La sentenza, impugnata dai coniugi soccombenti, è stata confermata dalla Corte d’appello di Cagliari , la quale, dopo avere disatteso l’eccezione di inesistenza della procura alle liti rilasciata dalla creditrice appellata ai difensori, ha ritenuto dimostrati i presupposti dell’azione revocatoria, escludendo al contempo che la annotazione della costituzione del fondo patrimoniale a margine dell’atto di matrimonio costituisse presupposto per l’esperibilità della domanda.

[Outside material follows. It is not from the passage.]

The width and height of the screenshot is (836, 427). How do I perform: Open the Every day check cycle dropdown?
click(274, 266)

NOME COGNOME e NOME COGNOME propongono ricorso per la cassazione della suddetta decisione, sulla base di tre motivi.
RAGIONE_SOCIALE resiste con controricorso.
Il ricorso è stato avviato per la trattazione in camera di consiglio ai sensi dell’art. 380 -bis .1. cod. proc civ.
RAGIONI DELLA DECISIONE
Con il primo motivo i ricorrenti denunziano ‹‹ Omesso esame circa un fatto decisivo per il giudizio che è stato oggetto di discussione tra le parti (art. 360, primo comma, n. 5, cod. proc. civ.) -Violazione dell’art. 2901 c.c. Violazione e falsa applicazione degli artt. 2901, 2697, 2727 e 2729 c.c. -Falsa applicazione dell’art. 115 c.p.c. (art. 360, primo comma, n. 3, cod. proc. civ.) ›› .

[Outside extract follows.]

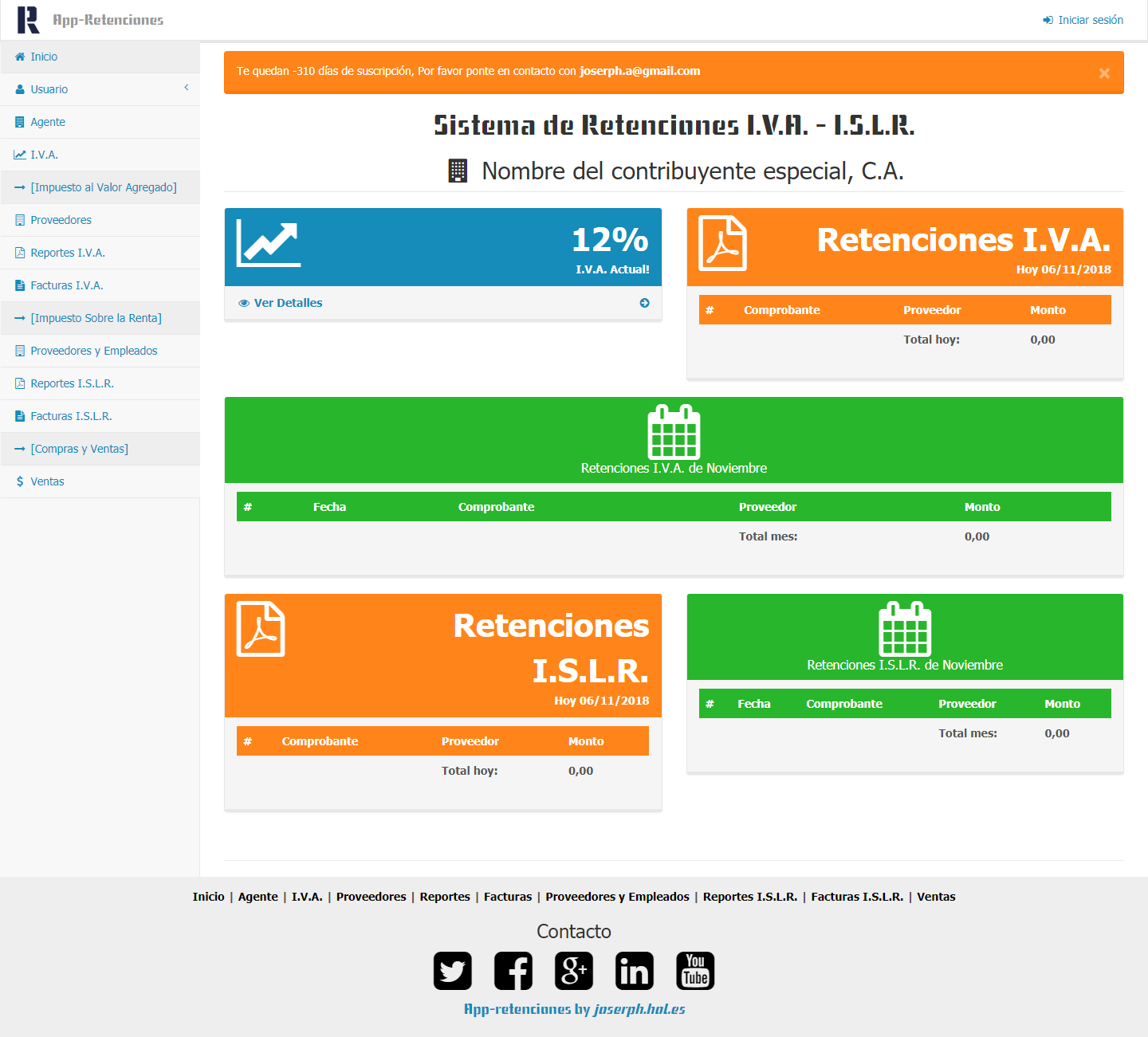
Task: Open the LinkedIn footer icon
Action: tap(634, 971)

Sostengono che dagli atti del giudizio non emerge la circostanza, posta a fondamento della sentenza, della ‹‹scelta dell’appellante di destinare tutti i beni dei soci ad un fondo patrimoniale azzerando ogni possibile garanzia ai creditori ovvero ai clienti ›› ; al contrario, i soci della RAGIONE_SOCIALE erano esclusivamente NOME COGNOME, NOME COGNOME e NOME COGNOME, nei cui confronti la RAGIONE_SOCIALE aveva ottenuto il decreto ingiuntivo, mentre il fondo patrimoniale era stato esclusivamente costituito tra la socia, odierna ricorrente, ed il coniuge NOME COGNOME che non risultava tra i soci.

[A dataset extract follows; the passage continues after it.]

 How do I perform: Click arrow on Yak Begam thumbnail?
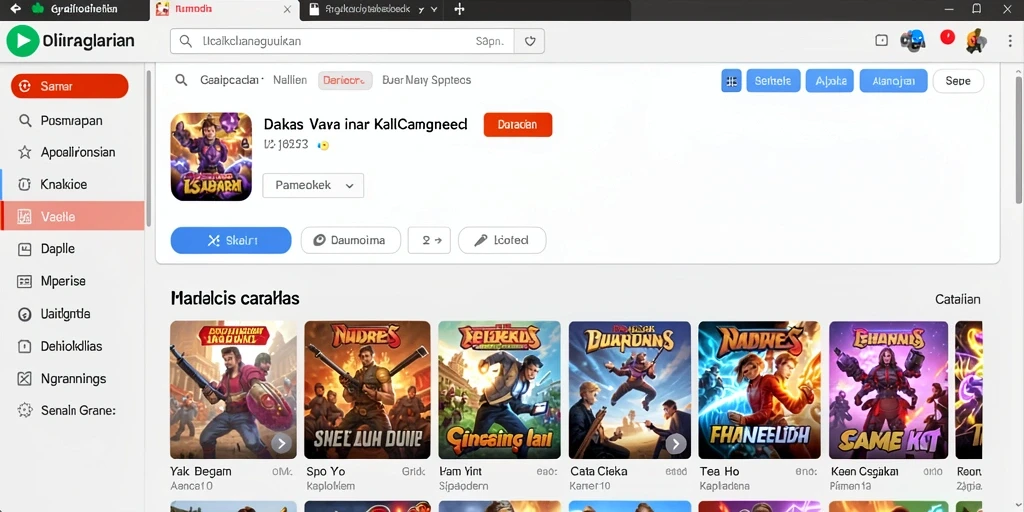281,444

Soggiungono che, diversamente da quanto ritenuto dal giudice d’ap pello:
il fondo patrimoniale non aveva azzerato le garanzie patrimoniali dei clienti della RAGIONE_SOCIALE, dato che nel giudizio di merito era stata prodotta una perizia di stima dei beni mobili ed immobili aziendali, non contestata da controparte, che attribuiva ad essi un valore di circa euro 1.000.000,00, di gran lunga superiore alla somma reclamata con il decreto ingiuntivo, documento che la Corte d’appello aveva omesso di esaminare e idoneo ad inficiare il convincimento del giudice di secondo grado;
il fondo patrimoniale era atto dispositivo a titolo gratuito che, nella specie, era stato stipulato in data anteriore all’insorgenza del
credito per la tutela del quale si agiva;
ai fini della revocatoria dell’atto dispositivo, era necessaria la prova in giudizio del consilium fraudis del solo debitore, che, in ragione dell’anteriorità dell’atto, si sostanziava nella dolosa preordinazione prevista dall’art. 2901 cod. civ.;
la dolosa preordinazione non poteva essere desunta dalla mera consapevolezza o dall’agevole conoscibilità del pregiudizio che l’atto posto in essere avrebbe potuto arrecare alle regioni della RAGIONE_SOCIALE.p.a.; né l’ animus nocendi poteva farsi discendere dal fatto della mera stipula dell’atto di disposizione.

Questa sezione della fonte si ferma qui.